Environmental stress has played a crucial role in the evolution of living organisms, highlighting the critical interaction between organisms and their environments. Both abiotic and biotic stressors force species to continuously adapt and evolve. For instance, terrestrial ecosystems confront heightened frequencies and intensities of extreme events, such as droughts and wildfires. Climate change intensifies these challenges, aggravated by factors such as habitat fragmentation and invasive species, precipitating profound and irreversible ecological shifts at local and global levels, and jeopardizing environmental, socio-economic and cultural integrity.
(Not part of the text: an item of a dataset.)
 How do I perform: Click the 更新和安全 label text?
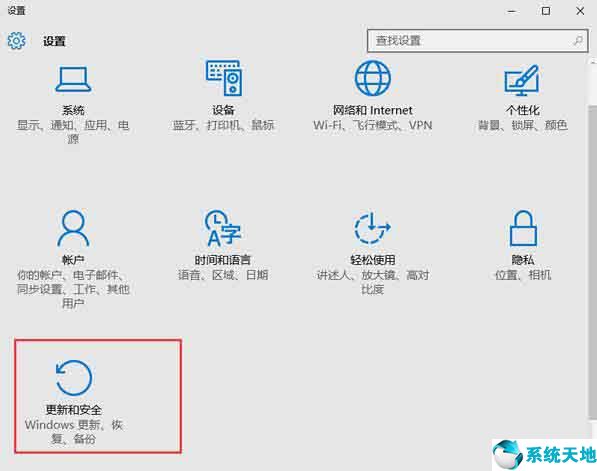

Recently, the surge in urbanization has introduced additional environmental stressors for living organisms, including sound waves emitted by industrial machinery or vehicles.

We warmly welcome researchers to contribute papers or reviews that explore various aspects of the adaptation of species to environmental stress.

In particular, this Special Issue aims to delve into, though not exclusively, the following inquiries:

  • How do elements such as silicon, carbon or nitrogen influence terrestrial ecosystems?
  • What are the global repercussions of climate change, and how do they impact worldwide ecosystems?
  • Can certain elements mitigate the effects of global change on our ecosystems?
  • Do the acoustic emissions occurring worldwide induce specific genetic or functional alterations in living organisms?

The objective of this Special Issue is to comprehensively understand how diverse changes, such as acoustic or climatic ones, influence living species within our ecosystems and the potential consequences on a global scale.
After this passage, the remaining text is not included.